DATA FOR PROCESSING:
┌────────

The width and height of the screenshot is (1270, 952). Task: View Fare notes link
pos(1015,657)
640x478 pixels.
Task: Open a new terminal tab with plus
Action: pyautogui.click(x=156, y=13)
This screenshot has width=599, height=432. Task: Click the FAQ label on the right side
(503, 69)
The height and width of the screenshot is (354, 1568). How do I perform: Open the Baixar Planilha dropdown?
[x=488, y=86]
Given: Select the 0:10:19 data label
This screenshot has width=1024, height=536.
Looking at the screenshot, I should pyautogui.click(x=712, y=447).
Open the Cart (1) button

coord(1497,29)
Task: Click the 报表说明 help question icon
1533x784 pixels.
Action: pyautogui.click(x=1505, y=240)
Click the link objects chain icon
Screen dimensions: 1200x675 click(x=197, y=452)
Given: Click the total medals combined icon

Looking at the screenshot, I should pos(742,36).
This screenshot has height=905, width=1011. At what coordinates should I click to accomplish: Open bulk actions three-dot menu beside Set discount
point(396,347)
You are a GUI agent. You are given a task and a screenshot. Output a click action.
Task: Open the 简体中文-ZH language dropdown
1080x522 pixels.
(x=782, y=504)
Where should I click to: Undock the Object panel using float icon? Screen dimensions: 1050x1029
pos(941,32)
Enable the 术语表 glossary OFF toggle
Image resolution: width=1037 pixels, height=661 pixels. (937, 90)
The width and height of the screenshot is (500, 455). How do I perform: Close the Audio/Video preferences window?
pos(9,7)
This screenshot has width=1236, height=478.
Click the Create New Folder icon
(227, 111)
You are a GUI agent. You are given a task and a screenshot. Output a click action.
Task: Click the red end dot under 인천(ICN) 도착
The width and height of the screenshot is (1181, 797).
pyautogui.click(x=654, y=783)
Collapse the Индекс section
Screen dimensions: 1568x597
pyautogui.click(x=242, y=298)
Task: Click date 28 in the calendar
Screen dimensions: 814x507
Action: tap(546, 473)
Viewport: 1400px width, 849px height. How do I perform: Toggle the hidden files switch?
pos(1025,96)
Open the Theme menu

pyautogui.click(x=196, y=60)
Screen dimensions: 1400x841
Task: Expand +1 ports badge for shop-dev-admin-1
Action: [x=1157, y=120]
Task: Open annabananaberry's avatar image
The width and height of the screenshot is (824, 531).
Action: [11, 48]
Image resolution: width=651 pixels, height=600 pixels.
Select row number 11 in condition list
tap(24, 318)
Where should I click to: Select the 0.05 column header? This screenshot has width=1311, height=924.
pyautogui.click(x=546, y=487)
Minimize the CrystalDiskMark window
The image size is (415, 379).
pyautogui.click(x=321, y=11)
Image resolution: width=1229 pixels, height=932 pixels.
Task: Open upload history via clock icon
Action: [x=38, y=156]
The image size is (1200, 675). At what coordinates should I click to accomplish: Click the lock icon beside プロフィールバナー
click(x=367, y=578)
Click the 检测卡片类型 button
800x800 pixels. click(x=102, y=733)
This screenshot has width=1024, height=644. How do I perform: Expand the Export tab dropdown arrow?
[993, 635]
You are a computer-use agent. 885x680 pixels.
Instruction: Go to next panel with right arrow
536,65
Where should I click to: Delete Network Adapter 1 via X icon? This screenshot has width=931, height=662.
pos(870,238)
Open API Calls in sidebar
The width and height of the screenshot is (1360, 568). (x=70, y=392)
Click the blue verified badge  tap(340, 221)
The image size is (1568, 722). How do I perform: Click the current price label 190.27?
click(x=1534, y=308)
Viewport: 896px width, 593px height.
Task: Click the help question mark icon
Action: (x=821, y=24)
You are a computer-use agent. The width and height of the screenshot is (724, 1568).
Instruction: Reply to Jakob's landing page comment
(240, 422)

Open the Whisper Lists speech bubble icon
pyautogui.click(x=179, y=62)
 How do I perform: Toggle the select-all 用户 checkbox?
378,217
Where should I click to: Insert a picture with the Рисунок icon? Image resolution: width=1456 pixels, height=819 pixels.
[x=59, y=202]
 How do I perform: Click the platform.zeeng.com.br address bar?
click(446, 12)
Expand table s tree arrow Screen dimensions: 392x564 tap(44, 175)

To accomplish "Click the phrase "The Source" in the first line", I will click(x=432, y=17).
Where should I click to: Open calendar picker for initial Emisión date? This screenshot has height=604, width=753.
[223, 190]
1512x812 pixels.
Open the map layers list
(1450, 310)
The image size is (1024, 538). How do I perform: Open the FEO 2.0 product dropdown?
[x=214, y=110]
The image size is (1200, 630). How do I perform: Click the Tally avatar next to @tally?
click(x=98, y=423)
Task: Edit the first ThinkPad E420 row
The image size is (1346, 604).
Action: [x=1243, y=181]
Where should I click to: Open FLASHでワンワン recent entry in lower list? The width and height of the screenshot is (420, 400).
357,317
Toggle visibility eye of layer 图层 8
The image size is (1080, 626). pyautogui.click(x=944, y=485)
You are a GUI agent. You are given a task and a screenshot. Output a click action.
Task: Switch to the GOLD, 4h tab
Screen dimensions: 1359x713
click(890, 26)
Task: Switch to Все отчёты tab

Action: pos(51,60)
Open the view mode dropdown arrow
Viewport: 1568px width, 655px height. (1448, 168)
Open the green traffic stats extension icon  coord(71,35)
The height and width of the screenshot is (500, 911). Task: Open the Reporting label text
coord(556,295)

└────────

EXERCISE INSTRUCTIONS: The full set of entries should be copied out exactly as given.

TASK RESPONSE:
The width and height of the screenshot is (1270, 952). Task: View Fare notes link
pos(1015,657)
640x478 pixels.
Task: Open a new terminal tab with plus
Action: pyautogui.click(x=156, y=13)
This screenshot has width=599, height=432. Task: Click the FAQ label on the right side
(503, 69)
The height and width of the screenshot is (354, 1568). How do I perform: Open the Baixar Planilha dropdown?
[x=488, y=86]
Given: Select the 0:10:19 data label
This screenshot has width=1024, height=536.
Looking at the screenshot, I should pyautogui.click(x=712, y=447).
Open the Cart (1) button

coord(1497,29)
Task: Click the 报表说明 help question icon
1533x784 pixels.
Action: pyautogui.click(x=1505, y=240)
Click the link objects chain icon
Screen dimensions: 1200x675 click(x=197, y=452)
Given: Click the total medals combined icon

Looking at the screenshot, I should pos(742,36).
This screenshot has height=905, width=1011. At what coordinates should I click to accomplish: Open bulk actions three-dot menu beside Set discount
point(396,347)
You are a GUI agent. You are given a task and a screenshot. Output a click action.
Task: Open the 简体中文-ZH language dropdown
1080x522 pixels.
(x=782, y=504)
Where should I click to: Undock the Object panel using float icon? Screen dimensions: 1050x1029
pos(941,32)
Enable the 术语表 glossary OFF toggle
Image resolution: width=1037 pixels, height=661 pixels. (937, 90)
The width and height of the screenshot is (500, 455). How do I perform: Close the Audio/Video preferences window?
pos(9,7)
This screenshot has width=1236, height=478.
Click the Create New Folder icon
(227, 111)
You are a GUI agent. You are given a task and a screenshot. Output a click action.
Task: Click the red end dot under 인천(ICN) 도착
The width and height of the screenshot is (1181, 797).
pyautogui.click(x=654, y=783)
Collapse the Индекс section
Screen dimensions: 1568x597
pyautogui.click(x=242, y=298)
Task: Click date 28 in the calendar
Screen dimensions: 814x507
Action: tap(546, 473)
Viewport: 1400px width, 849px height. How do I perform: Toggle the hidden files switch?
pos(1025,96)
Open the Theme menu

pyautogui.click(x=196, y=60)
Screen dimensions: 1400x841
Task: Expand +1 ports badge for shop-dev-admin-1
Action: [x=1157, y=120]
Task: Open annabananaberry's avatar image
The width and height of the screenshot is (824, 531).
Action: [11, 48]
Image resolution: width=651 pixels, height=600 pixels.
Select row number 11 in condition list
tap(24, 318)
Where should I click to: Select the 0.05 column header? This screenshot has width=1311, height=924.
pyautogui.click(x=546, y=487)
Minimize the CrystalDiskMark window
The image size is (415, 379).
pyautogui.click(x=321, y=11)
Image resolution: width=1229 pixels, height=932 pixels.
Task: Open upload history via clock icon
Action: [x=38, y=156]
The image size is (1200, 675). At what coordinates should I click to accomplish: Click the lock icon beside プロフィールバナー
click(x=367, y=578)
Click the 检测卡片类型 button
800x800 pixels. click(x=102, y=733)
This screenshot has width=1024, height=644. How do I perform: Expand the Export tab dropdown arrow?
[993, 635]
You are a computer-use agent. 885x680 pixels.
Instruction: Go to next panel with right arrow
536,65
Where should I click to: Delete Network Adapter 1 via X icon? This screenshot has width=931, height=662.
pos(870,238)
Open API Calls in sidebar
The width and height of the screenshot is (1360, 568). (x=70, y=392)
Click the blue verified badge  tap(340, 221)
The image size is (1568, 722). How do I perform: Click the current price label 190.27?
click(x=1534, y=308)
Viewport: 896px width, 593px height.
Task: Click the help question mark icon
Action: (x=821, y=24)
You are a computer-use agent. The width and height of the screenshot is (724, 1568).
Instruction: Reply to Jakob's landing page comment
(240, 422)

Open the Whisper Lists speech bubble icon
pyautogui.click(x=179, y=62)
 How do I perform: Toggle the select-all 用户 checkbox?
378,217
Where should I click to: Insert a picture with the Рисунок icon? Image resolution: width=1456 pixels, height=819 pixels.
[x=59, y=202]
 How do I perform: Click the platform.zeeng.com.br address bar?
click(446, 12)
Expand table s tree arrow Screen dimensions: 392x564 tap(44, 175)

To accomplish "Click the phrase "The Source" in the first line", I will click(x=432, y=17).
Where should I click to: Open calendar picker for initial Emisión date? This screenshot has height=604, width=753.
[223, 190]
1512x812 pixels.
Open the map layers list
(1450, 310)
The image size is (1024, 538). How do I perform: Open the FEO 2.0 product dropdown?
[x=214, y=110]
The image size is (1200, 630). How do I perform: Click the Tally avatar next to @tally?
click(x=98, y=423)
Task: Edit the first ThinkPad E420 row
The image size is (1346, 604).
Action: [x=1243, y=181]
Where should I click to: Open FLASHでワンワン recent entry in lower list? The width and height of the screenshot is (420, 400).
357,317
Toggle visibility eye of layer 图层 8
The image size is (1080, 626). pyautogui.click(x=944, y=485)
You are a GUI agent. You are given a task and a screenshot. Output a click action.
Task: Switch to the GOLD, 4h tab
Screen dimensions: 1359x713
click(890, 26)
Task: Switch to Все отчёты tab

Action: pos(51,60)
Open the view mode dropdown arrow
Viewport: 1568px width, 655px height. (1448, 168)
Open the green traffic stats extension icon  coord(71,35)
The height and width of the screenshot is (500, 911). Task: Open the Reporting label text
coord(556,295)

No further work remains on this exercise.